BEGIN Data records

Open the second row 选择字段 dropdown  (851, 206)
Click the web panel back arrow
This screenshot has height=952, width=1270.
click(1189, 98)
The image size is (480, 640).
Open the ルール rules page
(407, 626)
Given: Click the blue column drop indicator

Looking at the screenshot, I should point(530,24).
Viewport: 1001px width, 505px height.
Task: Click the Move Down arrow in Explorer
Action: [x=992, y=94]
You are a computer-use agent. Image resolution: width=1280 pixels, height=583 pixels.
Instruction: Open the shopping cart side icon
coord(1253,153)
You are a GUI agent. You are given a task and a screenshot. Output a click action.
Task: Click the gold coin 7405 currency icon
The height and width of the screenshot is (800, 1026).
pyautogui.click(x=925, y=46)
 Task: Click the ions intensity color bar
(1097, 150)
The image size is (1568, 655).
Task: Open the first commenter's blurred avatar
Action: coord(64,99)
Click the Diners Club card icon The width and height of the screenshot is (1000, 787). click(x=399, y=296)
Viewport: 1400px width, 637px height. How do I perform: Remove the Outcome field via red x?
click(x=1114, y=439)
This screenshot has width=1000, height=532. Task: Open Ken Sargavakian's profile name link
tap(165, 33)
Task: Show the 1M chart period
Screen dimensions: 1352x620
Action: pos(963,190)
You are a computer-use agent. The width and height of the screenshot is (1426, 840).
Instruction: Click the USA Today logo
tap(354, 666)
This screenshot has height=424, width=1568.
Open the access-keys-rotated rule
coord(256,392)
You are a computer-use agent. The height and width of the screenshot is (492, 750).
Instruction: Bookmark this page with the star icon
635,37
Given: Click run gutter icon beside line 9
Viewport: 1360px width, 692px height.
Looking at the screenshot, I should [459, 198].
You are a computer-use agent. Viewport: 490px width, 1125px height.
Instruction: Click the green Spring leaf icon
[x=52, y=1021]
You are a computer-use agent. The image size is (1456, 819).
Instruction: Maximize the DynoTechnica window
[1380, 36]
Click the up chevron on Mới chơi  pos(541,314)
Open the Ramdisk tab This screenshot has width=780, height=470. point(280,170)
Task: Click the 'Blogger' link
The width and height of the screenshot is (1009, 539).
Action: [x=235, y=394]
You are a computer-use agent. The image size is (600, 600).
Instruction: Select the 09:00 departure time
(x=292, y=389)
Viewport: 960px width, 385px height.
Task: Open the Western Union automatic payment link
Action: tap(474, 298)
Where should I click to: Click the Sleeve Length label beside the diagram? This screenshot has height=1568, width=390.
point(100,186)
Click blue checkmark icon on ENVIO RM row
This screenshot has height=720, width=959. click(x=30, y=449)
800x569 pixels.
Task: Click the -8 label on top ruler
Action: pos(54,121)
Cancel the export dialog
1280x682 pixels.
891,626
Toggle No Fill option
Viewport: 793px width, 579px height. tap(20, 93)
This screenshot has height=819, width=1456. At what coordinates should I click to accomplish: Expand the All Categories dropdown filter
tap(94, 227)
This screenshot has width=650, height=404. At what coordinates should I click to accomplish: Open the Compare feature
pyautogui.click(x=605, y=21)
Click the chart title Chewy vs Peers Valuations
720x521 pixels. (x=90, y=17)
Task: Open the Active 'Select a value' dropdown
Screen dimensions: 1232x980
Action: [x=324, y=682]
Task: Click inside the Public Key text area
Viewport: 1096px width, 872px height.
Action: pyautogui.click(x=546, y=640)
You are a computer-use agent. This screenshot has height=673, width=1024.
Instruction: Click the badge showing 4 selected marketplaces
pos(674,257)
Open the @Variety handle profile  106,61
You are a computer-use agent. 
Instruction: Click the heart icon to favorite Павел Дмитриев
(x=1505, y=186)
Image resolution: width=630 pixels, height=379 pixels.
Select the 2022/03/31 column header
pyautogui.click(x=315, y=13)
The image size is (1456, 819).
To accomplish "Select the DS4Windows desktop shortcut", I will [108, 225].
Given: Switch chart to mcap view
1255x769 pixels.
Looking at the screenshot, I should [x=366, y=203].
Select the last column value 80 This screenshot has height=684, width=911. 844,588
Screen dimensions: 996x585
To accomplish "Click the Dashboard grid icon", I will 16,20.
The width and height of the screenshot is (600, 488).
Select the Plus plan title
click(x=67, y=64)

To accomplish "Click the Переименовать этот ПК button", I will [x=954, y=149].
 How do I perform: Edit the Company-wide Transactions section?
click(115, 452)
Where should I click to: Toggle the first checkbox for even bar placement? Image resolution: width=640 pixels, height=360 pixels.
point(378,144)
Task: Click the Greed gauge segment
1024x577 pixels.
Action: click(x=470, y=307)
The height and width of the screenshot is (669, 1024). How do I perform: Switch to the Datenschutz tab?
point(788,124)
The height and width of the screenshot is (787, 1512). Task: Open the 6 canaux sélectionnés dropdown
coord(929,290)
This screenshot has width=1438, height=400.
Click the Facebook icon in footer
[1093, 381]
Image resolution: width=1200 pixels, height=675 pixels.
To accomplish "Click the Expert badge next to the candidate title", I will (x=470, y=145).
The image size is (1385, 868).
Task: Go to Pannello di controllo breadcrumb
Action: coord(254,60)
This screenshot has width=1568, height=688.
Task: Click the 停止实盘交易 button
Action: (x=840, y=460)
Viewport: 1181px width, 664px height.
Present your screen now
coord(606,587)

END Data records

[Requirement]: Sift through the material above and copy the lines that contain the word "agent".

[Answer section]:
You are a computer-use agent. Image resolution: width=1280 pixels, height=583 pixels.
You are a GUI agent. You are given a task and a screenshot. Output a click action.
You are a computer-use agent. The width and height of the screenshot is (1426, 840).
You are a computer-use agent. The height and width of the screenshot is (492, 750).
You are a computer-use agent. Viewport: 490px width, 1125px height.
You are a computer-use agent. The image size is (1456, 819).
You are a computer-use agent. The image size is (600, 600).
You are a computer-use agent. This screenshot has height=673, width=1024.
You are a computer-use agent. 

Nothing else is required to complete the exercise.